📰 Inneresting #258 - Only the truth?

What does dramatizing real events do that can't be done with a documentary or the primary sources?

📰 Inneresting #258 - Only the truth?
"Just the facts, if you don't mind."

This week's newsletter grows out of a report where Kristin M. Hall talks with the people of Dayton, Tennessee about their play trying to correct the depiction of their town from Inherit the Wind. Using the real court transcripts from the Scopes trial to show the nuance of the arguments, the play shows that the townspeople were not a monolithic, evolution-denying mob.

Larry Jones, who plays William Jennings Bryan in the play, points to how “[Inherit the Wind] was taking creative liberties to make the trial a metaphor for something else captivating the nation’s attention at the time: McCarthyism.”

Aaron Sorkin, discussing The Trial of the Chicago 7, expresses the work of adapting real life as a distinction between journalistic accuracy and the truth of the moment.
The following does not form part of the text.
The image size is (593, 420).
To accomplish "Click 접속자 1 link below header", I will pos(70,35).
As an example, he explains how Bobby Seale being bound and gagged in the courtroom as it happened in reality would have undercut the tone of the story and the audience’s focus:

Going back a few hundred years to another courtroom, consider how both Carl Dryer and Robert Bresson used source texts to reconstruct the trial of Joan of Arc.
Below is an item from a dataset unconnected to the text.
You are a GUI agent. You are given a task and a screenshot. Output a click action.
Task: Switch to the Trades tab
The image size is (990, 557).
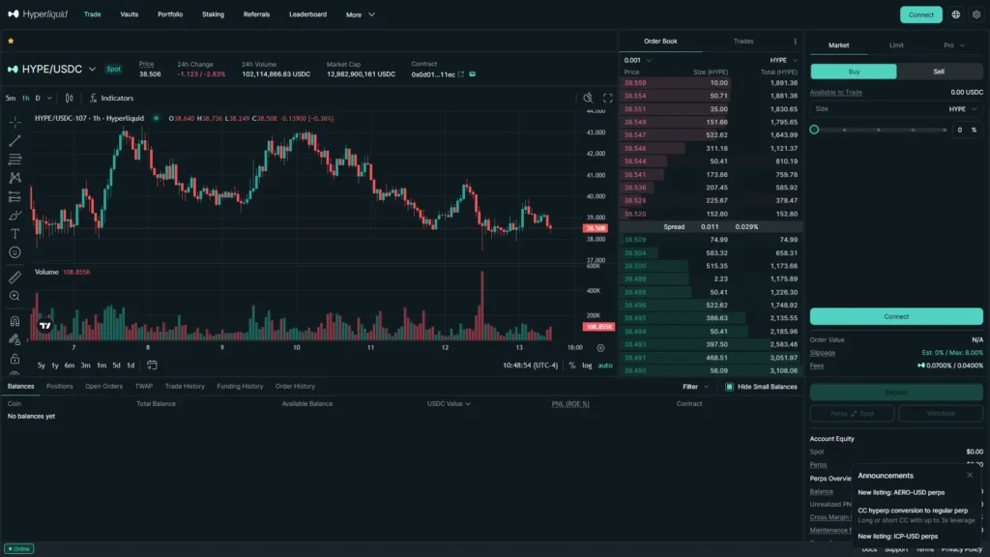(743, 42)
Jay Jacobson looks at Dreyer’s 1928 silent depiction, which threw out its planned source material and instead hired a historian and built the scenario around exact quotes from the 15th century transcripts. Michael McDunnah takes a deep dive into the film, bringing in the heroine’s history, Dryer’s cinematic technique, and the film’s battle with censors. Jessica Schneider compares Dryer’s film with Robert Bresson’s take on the trial. Both films pulled from the same historical court documents, but produced very different interpretations of the protagonist.
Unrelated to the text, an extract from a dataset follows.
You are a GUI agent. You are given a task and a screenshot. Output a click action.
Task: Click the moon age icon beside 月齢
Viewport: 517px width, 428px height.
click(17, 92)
Jane Wiedlin as Joan of Arc kneeling with her sword in a church. From Bill & Ted's Excellent Adventure.
Both of those films conveniently leave out Joan of Arc's visit to 1980s San Dimas.

In a case using more recent events, Mike Worby offers a primer on the real-life story behind Compliance. Writer and Director Craig Zobel breaks down a scene and the influence of the Milgram experiments on authority on shaping this story into a disturbingly believable retelling of true events. Ian Buckwalter questions if giving viewers an omniscient, slightly fictionalized version of events is the right way to tackle this story:

Making the viewer privy to all sides does heighten the tension, but it also offers a certain distance. It's too easy to watch what's going on and think, "Well, I would certainly never fall for that trick or do any of these awful things.

I'll leave the last word on this for now to The Man Who Shot Liberty Valance:


Frank Langella and Michael Sheen from Frost/Nixon.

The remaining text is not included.